We can work with game scores only, making assumptions around the average 3-0 result (based on our analysis of real 3-0 match results) but we can only use averages so it takes a lot more results for the levels to become accurate. Not all 3-0 results are the same, obviously.

Intra-pool calibration

Applying player calibration to a set of players who play each other over a period of time naturally calibrates all those players over time. The more they play and the more opponents they play, the quicker the calibration. They are effectively a pool of players such as those from a club or a county league.

This is a natural effect and doesn’t require anything specific from the calibration engine. All calibration engines therefore provide intra-pool calibration.

Pool calibration

A player’s level doesn’t mean much unless you can compare them with other players on the system. I.e. A 1000 level player in Surrey should be playing at the same level as a 1000 level player in Yorkshire, or Calgary for that matter.

This is ‘pool calibration’ where players in a pool are treated ‘as one’ and then compared with other pools such that their respective pool levels are equivalent. The comparisons are made by analysing the results of those players who play in more than one pool but, as ever, you have to be careful which results you use and how you use them. Behavioural modelling is really important for this.

There are different types of pools and they behave slightly differently such as geographical pools like Yorkshre and Surrey and then there are club boxes, tournaments, ladders, tours and so on. Club boxes are interesting as the top players are usually more associated with their county pools and the actual pool boundary is further down the boxes. Tricky!

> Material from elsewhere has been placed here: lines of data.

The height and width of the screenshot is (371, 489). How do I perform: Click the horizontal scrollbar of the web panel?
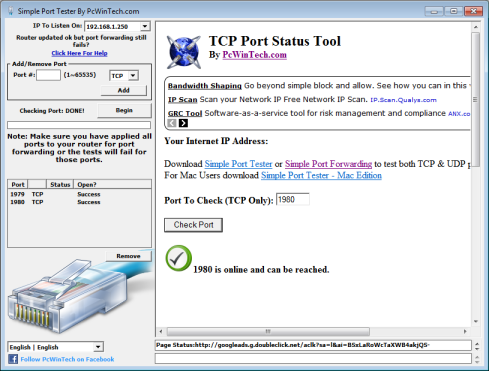tap(312, 332)
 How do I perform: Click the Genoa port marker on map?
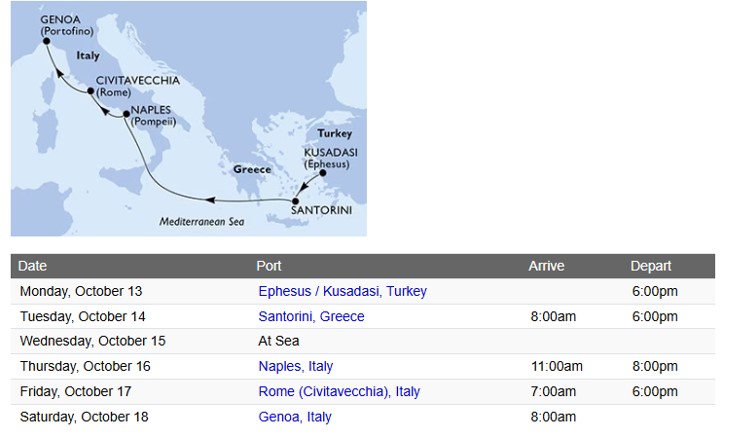point(33,41)
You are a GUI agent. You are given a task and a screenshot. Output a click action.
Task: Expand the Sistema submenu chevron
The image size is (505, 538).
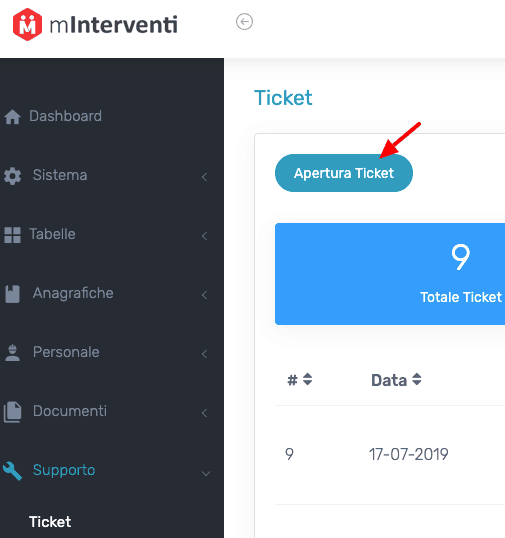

Just to add to the challenge, some pools are a subset of other pools (e.g. a tournament series in a club) and others are made up of subsets from a number of other pools such as regional events and leagues. We refer to these as derivative pools. They might appear to need calibrating but they can’t be adjusted!

As long as there is a group of players who play each other at least a few times over the course of a season then they can be considered a pool. There’s a good deal of complexity around automatically identifying the pools and where the pool boundaries are.

Time calibration

Another goal is that a player’s level is also equivalent over time. I.e. If your playing level is twice now what it was two years ago then you should be able to see that in the charts and also make predictions and set goals for yourself in the future. It’s also good fun to compare ‘best levels’ from different players at different times and see who might have come out on top had they played each other in their prime.

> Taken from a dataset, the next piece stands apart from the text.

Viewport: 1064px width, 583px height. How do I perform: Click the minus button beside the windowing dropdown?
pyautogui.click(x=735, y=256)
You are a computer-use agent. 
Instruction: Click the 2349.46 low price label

Drift is the big problem for time calibration and, as mentioned before, the use of behavioural modelling causes drift. There are some interesting factors that effect and cause drift, all of which have to be taken into account over hundreds of thousands of results over, literally, decades. If we’re out by even a small amount, the drift really adds up and you just can’t compare more than a few years.

These are some of the most common causes of drift:

  • Those players who start low, end high and then stop playing. That’s level lost!
  • All the irregularities from behavioural modelling
  • Gaps in player history - especially juniors who get (a lot) better without apparently playing (missing results) and masters… who don’t…
  • Pros who suddenly stop at stratospheric levels and then reappear 5 years later in the leagues at a much lower level.
  • We all get better the more we play - but by how much? It’s hard to take this into account in a fundamentally comparative algorithm but if we don’t the whole system actually drifts down over time.

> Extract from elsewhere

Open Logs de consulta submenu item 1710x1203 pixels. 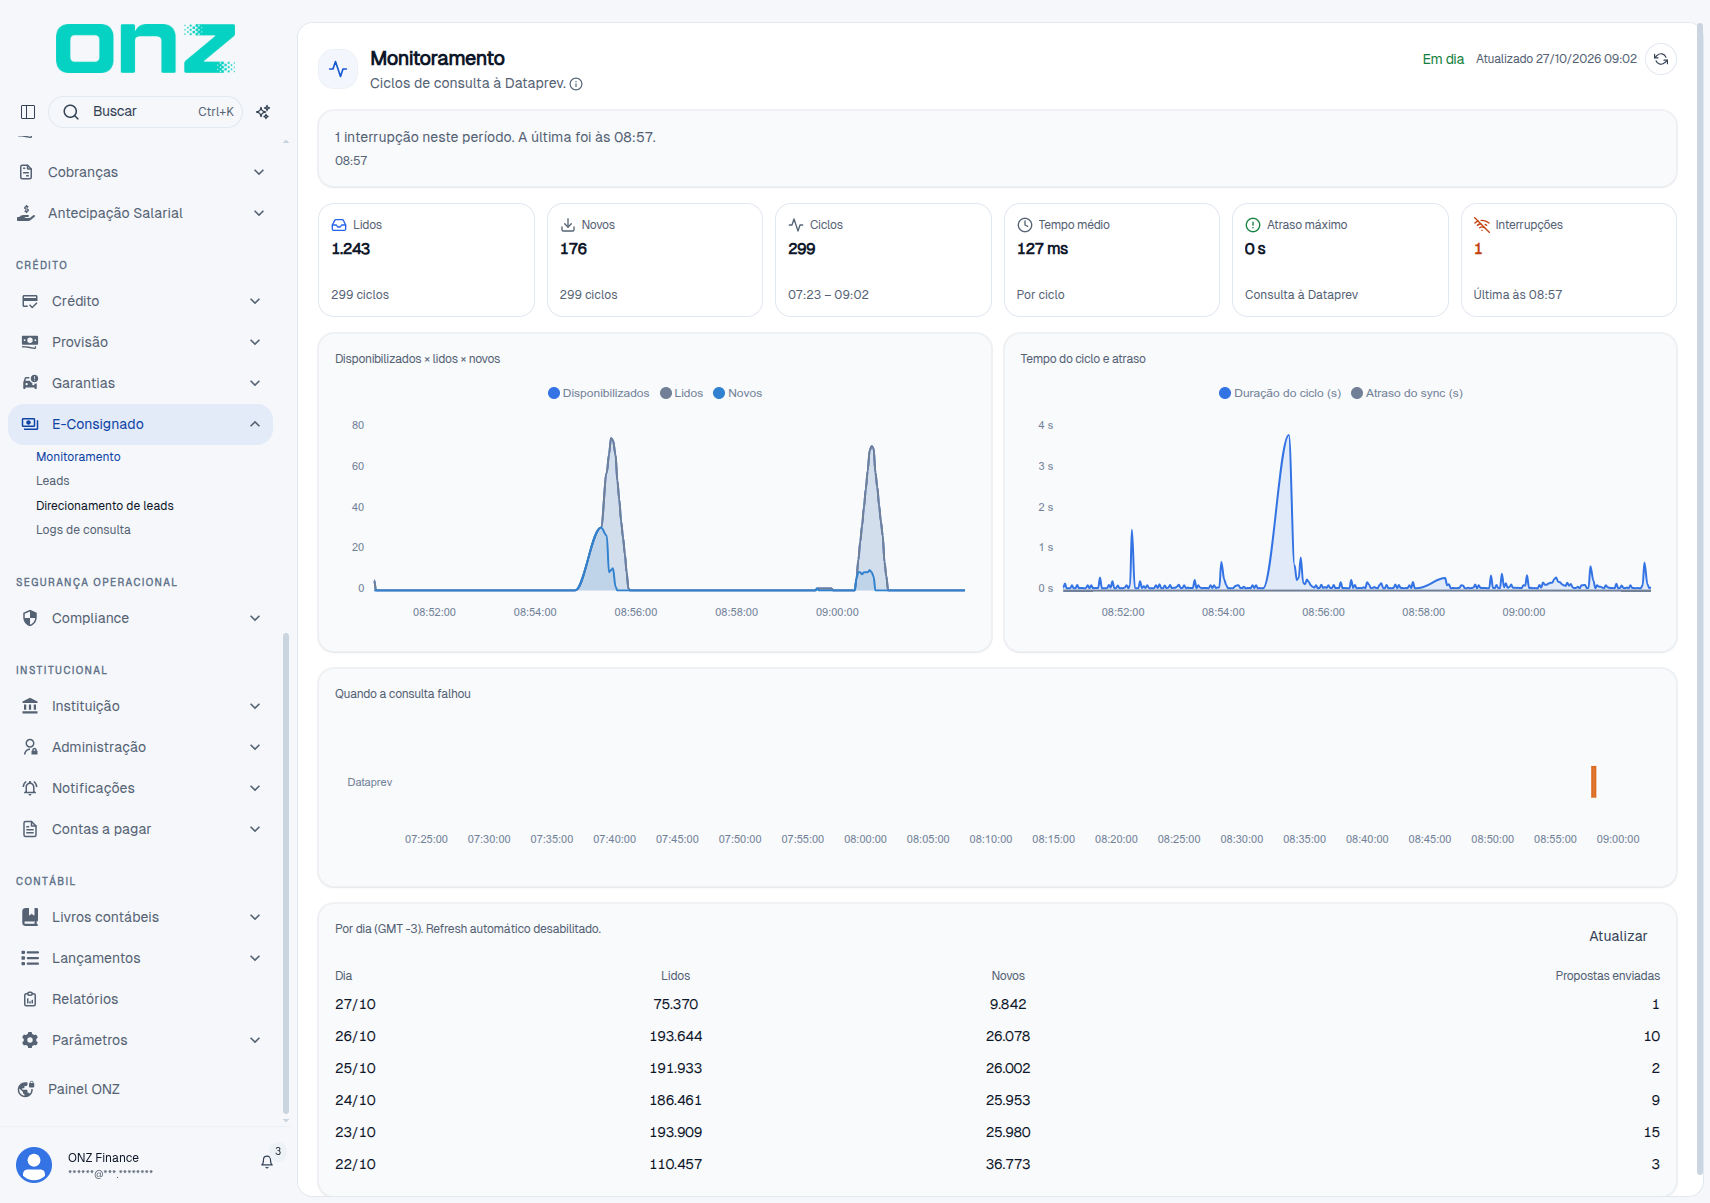[x=83, y=530]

It would be nice if it all cancelled out but it doesn’t. The analysis we have done has allowed us to quantify all of these drift effects and we’ve been able to factor them into the algorithm. The results now look pretty good - even over a 20 year period.

Level calibration

The whole system is about player levels but one of its goals is to be fully inclusive so that beginners can compare with club players who can compare with league players and so on all the way up to the top pros. It’s great fun to run the predictor between ourselves, keen amateurs, and the top pros or anyone else on the system and actually get a predicted result.

Clearly, the pros don’t play the beginners so we rely on the results of beginners playing leisure players, leisure players playing box players etc., all the way up to the top pros. There are actually 8 distinct levels that we need to calibrate across (levels approximate!):

  • Beginners - (< 100)
  • Leisure players (50 - 300)
  • Club boxes players (200 - 2000)
  • County league players (500 - 3000)
  • Top county league players (3000 - 10,000)
  • PSL (10,000 - 30,000)
  • Satellite PSA (20,000 - 40,000)
  • Top PSA (30,000+)

This doesn’t leave much margin for error as, with a comparative based system, any errors will be exaggerated at the ends.

Automation and stability

The idea is that every night, new results are imported from the many systems that connect to SquashLevels and then the calibration is let loose on them such that the new player levels are worked out for those matches while ensuring level equivalence between pools and over time.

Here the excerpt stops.